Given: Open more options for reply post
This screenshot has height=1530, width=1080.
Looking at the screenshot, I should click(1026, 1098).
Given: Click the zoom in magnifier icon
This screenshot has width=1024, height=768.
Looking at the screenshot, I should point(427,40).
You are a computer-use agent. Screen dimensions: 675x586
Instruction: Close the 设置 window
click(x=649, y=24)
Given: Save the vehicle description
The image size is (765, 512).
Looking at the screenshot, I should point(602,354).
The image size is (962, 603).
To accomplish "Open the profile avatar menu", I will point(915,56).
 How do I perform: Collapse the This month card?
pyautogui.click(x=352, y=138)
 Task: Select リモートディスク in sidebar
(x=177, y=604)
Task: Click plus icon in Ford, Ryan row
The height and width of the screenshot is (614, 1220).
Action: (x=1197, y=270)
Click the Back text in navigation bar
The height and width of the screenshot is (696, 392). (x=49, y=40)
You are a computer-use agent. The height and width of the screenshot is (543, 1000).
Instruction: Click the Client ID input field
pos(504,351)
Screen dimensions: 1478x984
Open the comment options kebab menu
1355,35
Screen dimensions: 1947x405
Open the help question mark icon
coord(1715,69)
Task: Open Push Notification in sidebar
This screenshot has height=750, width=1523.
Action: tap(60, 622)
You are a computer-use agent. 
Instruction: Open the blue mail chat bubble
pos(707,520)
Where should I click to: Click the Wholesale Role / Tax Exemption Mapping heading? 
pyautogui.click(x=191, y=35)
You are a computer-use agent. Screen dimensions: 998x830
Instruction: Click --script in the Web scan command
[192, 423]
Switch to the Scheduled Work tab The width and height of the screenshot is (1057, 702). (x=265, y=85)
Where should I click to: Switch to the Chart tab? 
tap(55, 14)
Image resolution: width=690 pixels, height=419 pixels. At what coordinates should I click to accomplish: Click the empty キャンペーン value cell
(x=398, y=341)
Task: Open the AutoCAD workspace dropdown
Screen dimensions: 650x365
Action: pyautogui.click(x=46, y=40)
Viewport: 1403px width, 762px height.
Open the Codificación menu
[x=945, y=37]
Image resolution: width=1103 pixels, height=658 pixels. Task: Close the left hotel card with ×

**Task item**
Each line above must be retyped exactly in the response.

**Response area**
Given: Open more options for reply post
This screenshot has height=1530, width=1080.
Looking at the screenshot, I should click(1026, 1098).
Given: Click the zoom in magnifier icon
This screenshot has width=1024, height=768.
Looking at the screenshot, I should point(427,40).
You are a computer-use agent. Screen dimensions: 675x586
Instruction: Close the 设置 window
click(x=649, y=24)
Given: Save the vehicle description
The image size is (765, 512).
Looking at the screenshot, I should point(602,354).
The image size is (962, 603).
To accomplish "Open the profile avatar menu", I will point(915,56).
 How do I perform: Collapse the This month card?
pyautogui.click(x=352, y=138)
 Task: Select リモートディスク in sidebar
(x=177, y=604)
Task: Click plus icon in Ford, Ryan row
The height and width of the screenshot is (614, 1220).
Action: (x=1197, y=270)
Click the Back text in navigation bar
The height and width of the screenshot is (696, 392). (x=49, y=40)
You are a computer-use agent. The height and width of the screenshot is (543, 1000).
Instruction: Click the Client ID input field
pos(504,351)
Screen dimensions: 1478x984
Open the comment options kebab menu
1355,35
Screen dimensions: 1947x405
Open the help question mark icon
coord(1715,69)
Task: Open Push Notification in sidebar
This screenshot has height=750, width=1523.
Action: tap(60, 622)
You are a computer-use agent. 
Instruction: Open the blue mail chat bubble
pos(707,520)
Where should I click to: Click the Wholesale Role / Tax Exemption Mapping heading? 
pyautogui.click(x=191, y=35)
You are a computer-use agent. Screen dimensions: 998x830
Instruction: Click --script in the Web scan command
[192, 423]
Switch to the Scheduled Work tab The width and height of the screenshot is (1057, 702). (x=265, y=85)
Where should I click to: Switch to the Chart tab? 
tap(55, 14)
Image resolution: width=690 pixels, height=419 pixels. At what coordinates should I click to accomplish: Click the empty キャンペーン value cell
(x=398, y=341)
Task: Open the AutoCAD workspace dropdown
Screen dimensions: 650x365
Action: pyautogui.click(x=46, y=40)
Viewport: 1403px width, 762px height.
Open the Codificación menu
[x=945, y=37]
Image resolution: width=1103 pixels, height=658 pixels. Task: Close the left hotel card with ×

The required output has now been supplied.